- **Text shown**
******

HERRON: What exactly does your job entail as a freelance computer graphics (“CG&”) generalist?
JON PARKER: There is a continuum of skills possessed by people who work in animation, which ranges from the very technical to the purely creative and intuitive. I often end up in more general roles where I help “glue” both sides of the production together. That could mean knowing how to instruct a programmer to help the team achieve a certain visual look, or helping the creative crew work more efficiently and fixing some of their technical workflow problems.
HERRON: Tell us a little about your computer art background. Did you start exploring the discipline before, during, or after attending Herron?
PARKER: Sometime around 1990 or 1991 I saw a video playing at RadioShack called “The Mind’s Eye: A Computer Animation Odyssey.” I became obsessed with it. Around the same time, I was exploring pre-Internet online bulletin board systems and I discovered some free programs that let me program and create my own computer images.

******

- **Listed entries**

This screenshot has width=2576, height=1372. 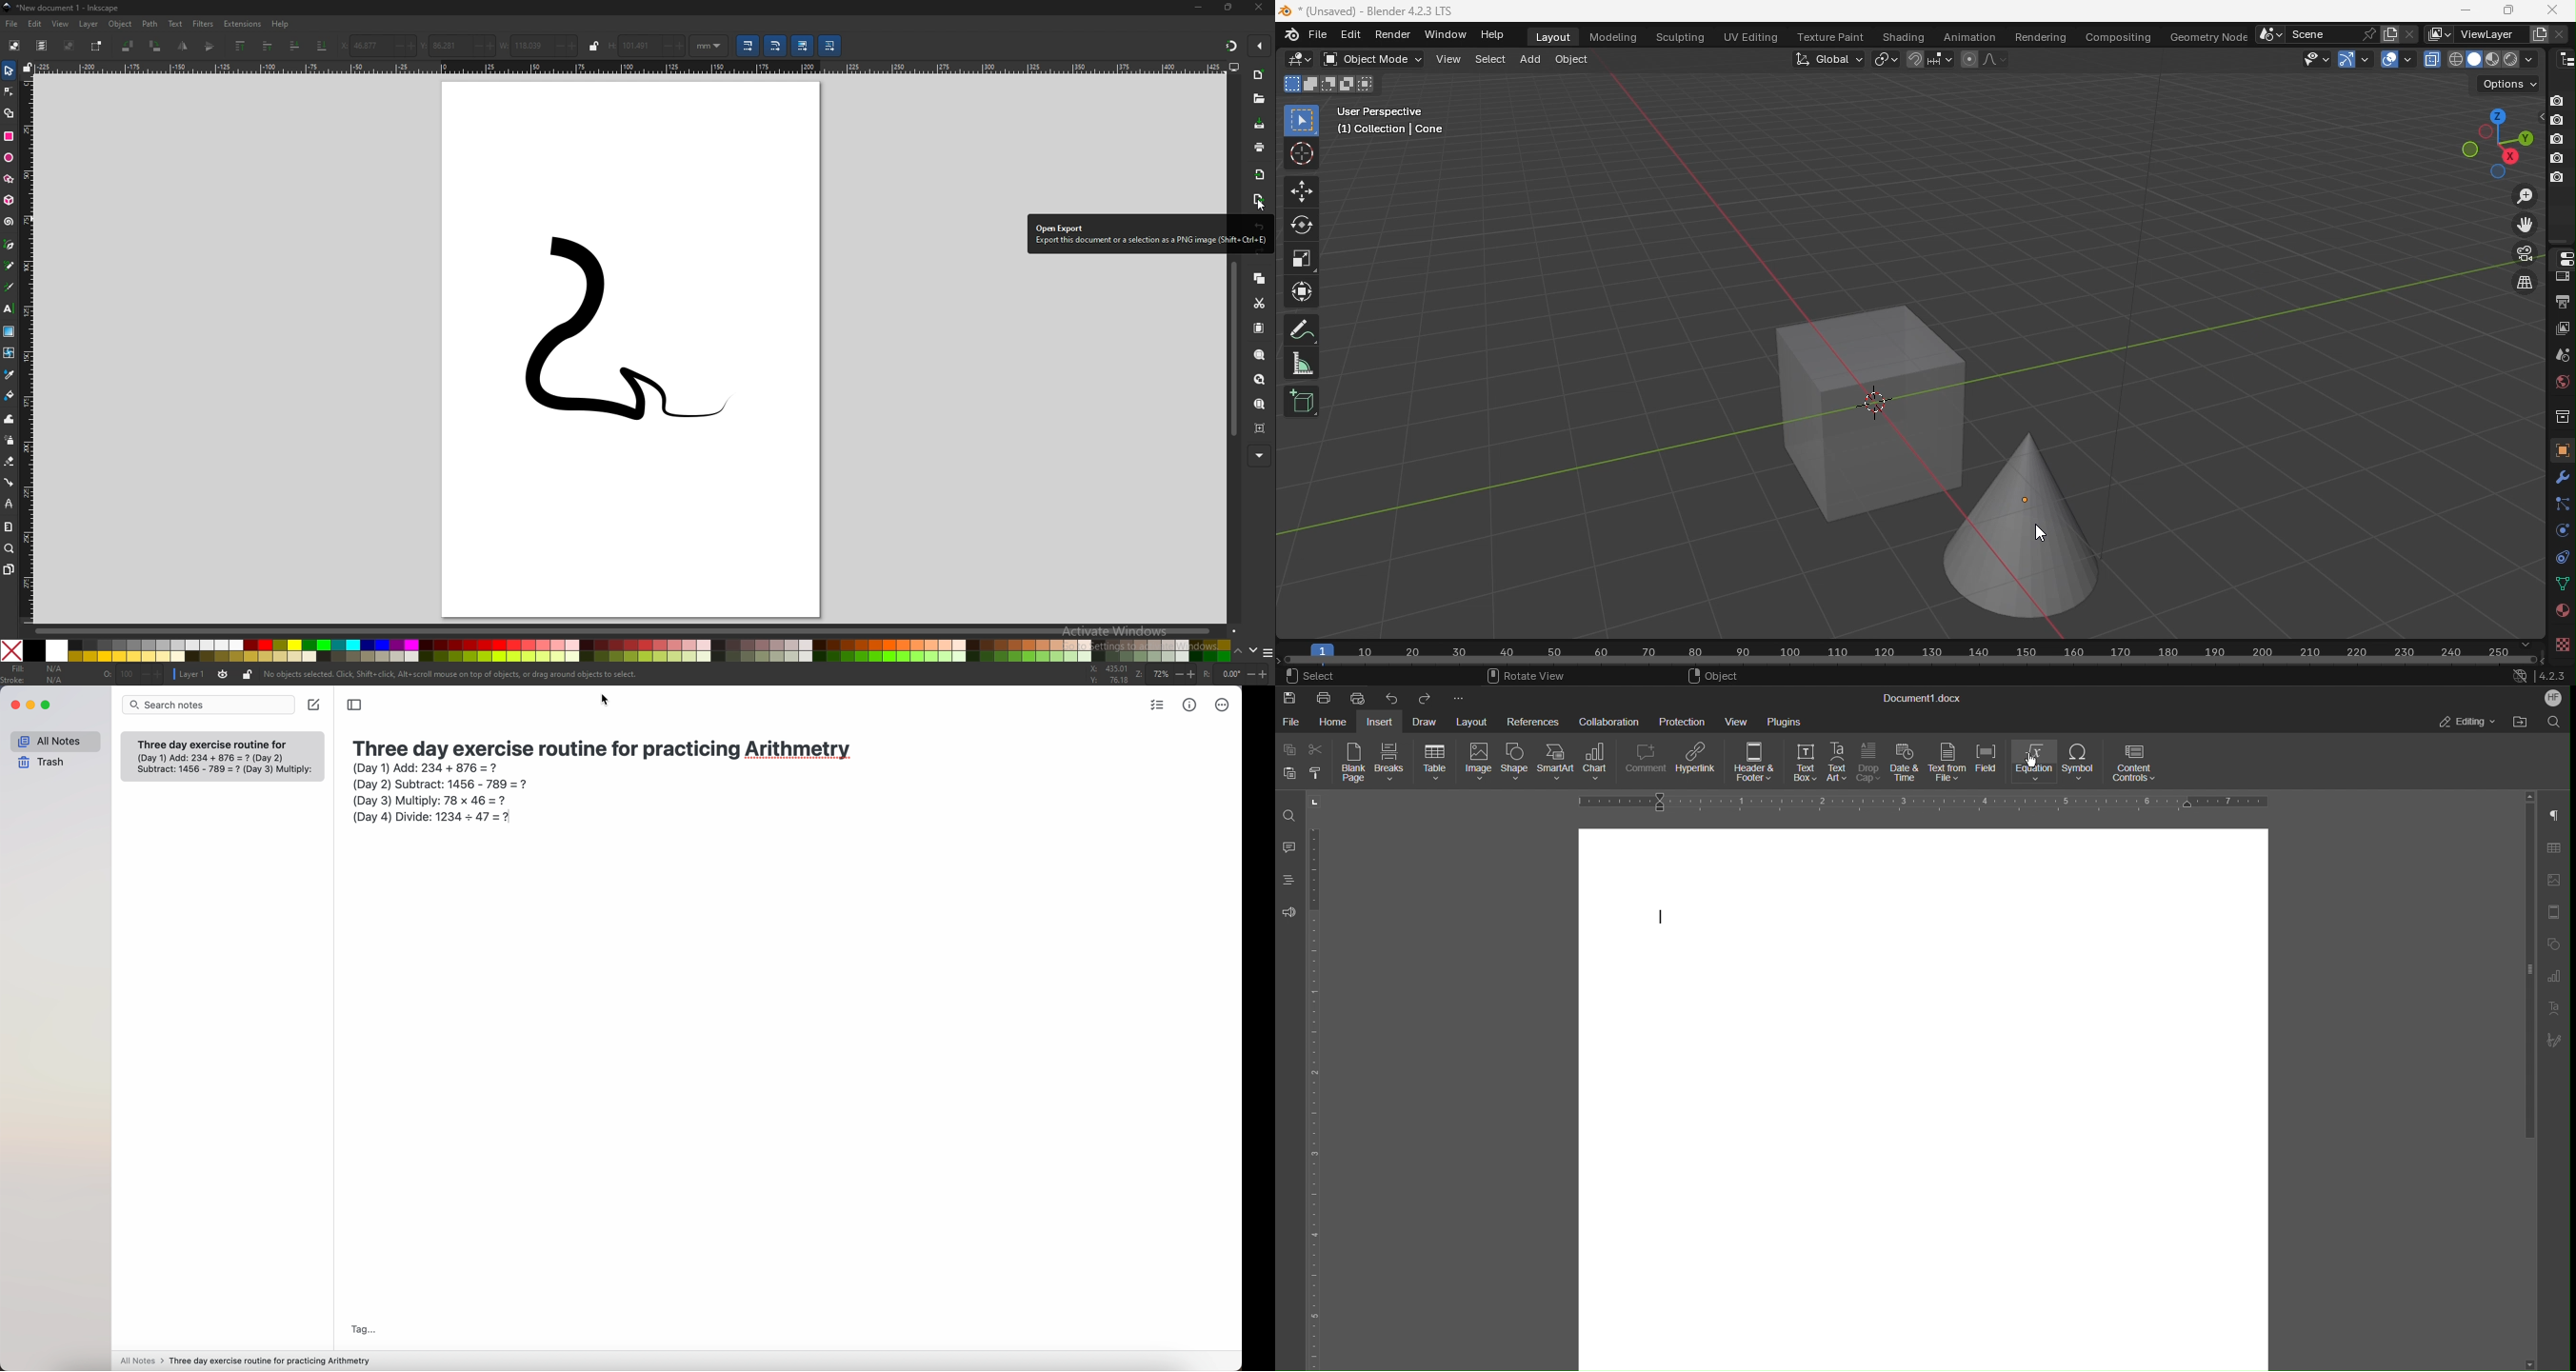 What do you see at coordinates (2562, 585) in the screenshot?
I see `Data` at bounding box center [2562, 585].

******

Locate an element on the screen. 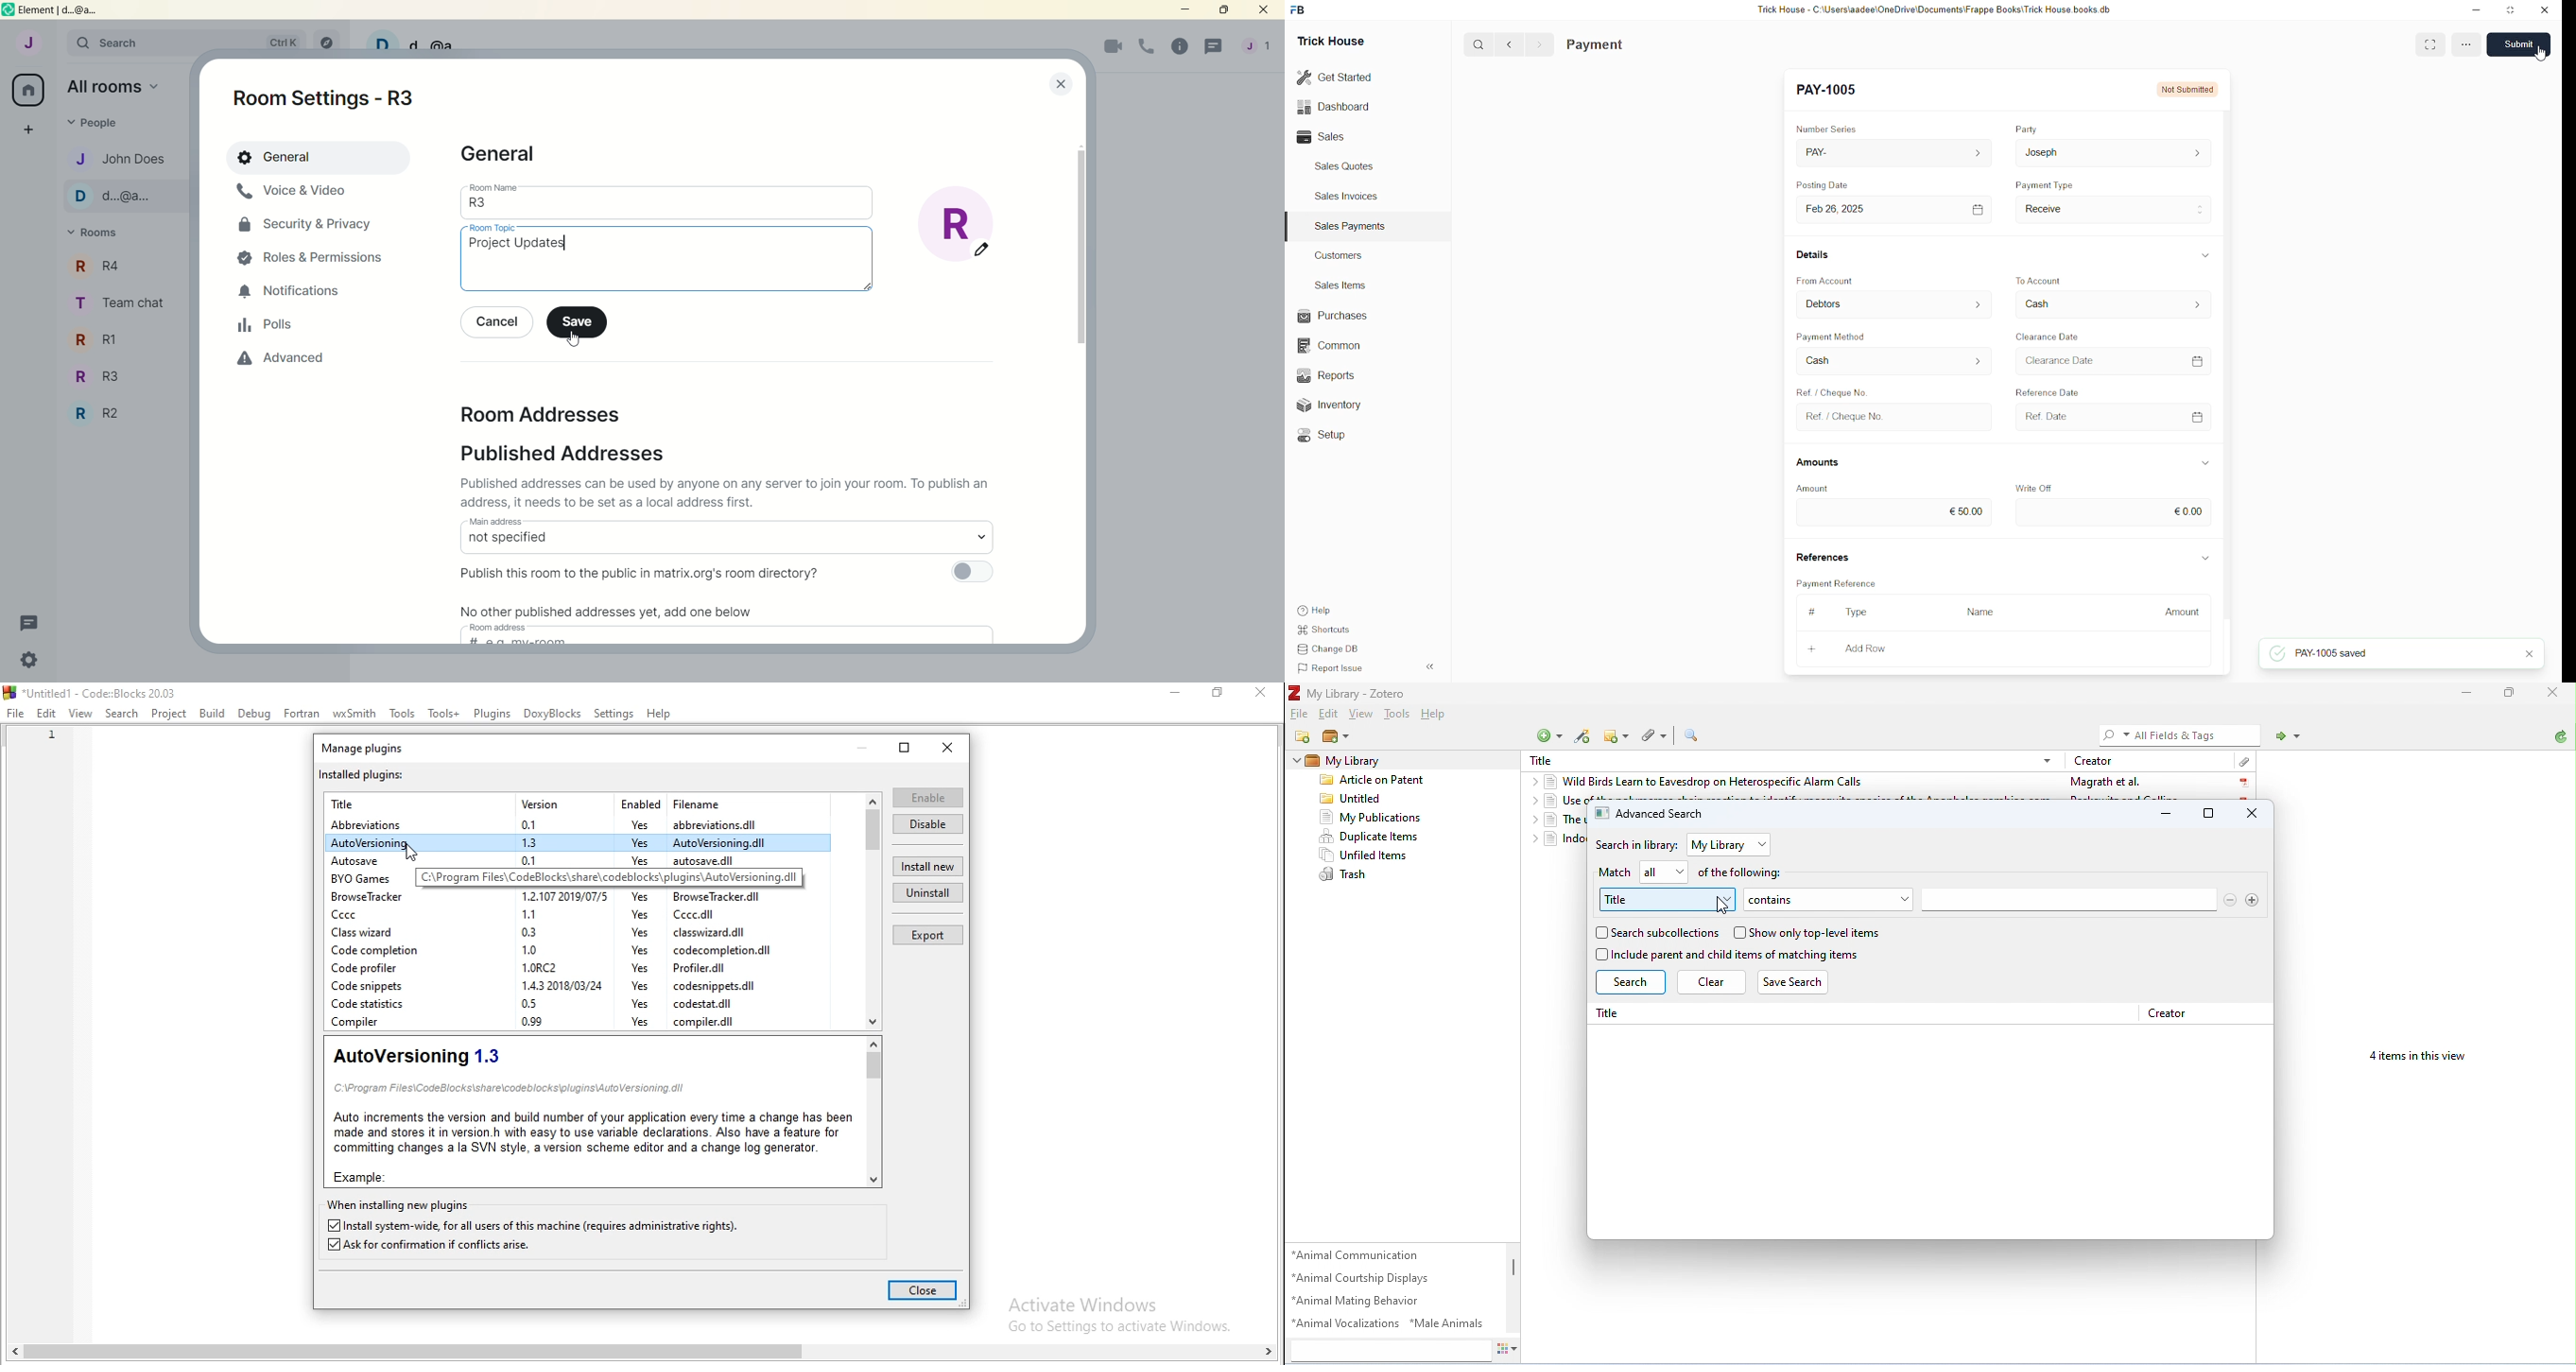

******

- **Requirements**
Extend the interview with Jon Parker about his computer graphics work, writing on from its final sentence.

- **Response to this exercise**
Later in high school, I convinced my art teacher to allow me to submit some of my images as homework assignments. She really didn’t know what to make of it; nobody had ever created anything in her class like that before. When I entered Herron, there were no classes yet that taught computer animation, so I focused on fine art and traditional skills.
HERRON: How did you begin a career in this field after you graduated?
PARKER: I got a break early on. When I was 19, my dad knew someone who knew about a company creating “graphics” that was then called Phillips Design Group, owned by Greg and Gary Phillips. (Greg is now an owner of Plow Digital in Indianapolis.) I got the company’s address and one day showed up there with a 3.5-inch floppy disk with a few images I’d made in my free time. Somehow that worked and I ended up working for them through most of my time at Herron. By the time I graduated, I already had a small but professional portfolio of CG work.
HERRON: You’ve worked with AMNH on their planetarium shows since 2008. How did you get connected with the museum as a 3D visualizer, animator, CG supervisor, and lead technical director?
PARKER: A producer from another company I had freelanced at was working at the museum and invited me to fill a year-long term position working on a planetarium show. After the first show, I freelanced elsewhere for a couple of years and then returned as the lead technical director for their next production. Since then, they keep me fairly busy.
HERRON: Tell us about your biggest challenge with visualizing scientific concepts.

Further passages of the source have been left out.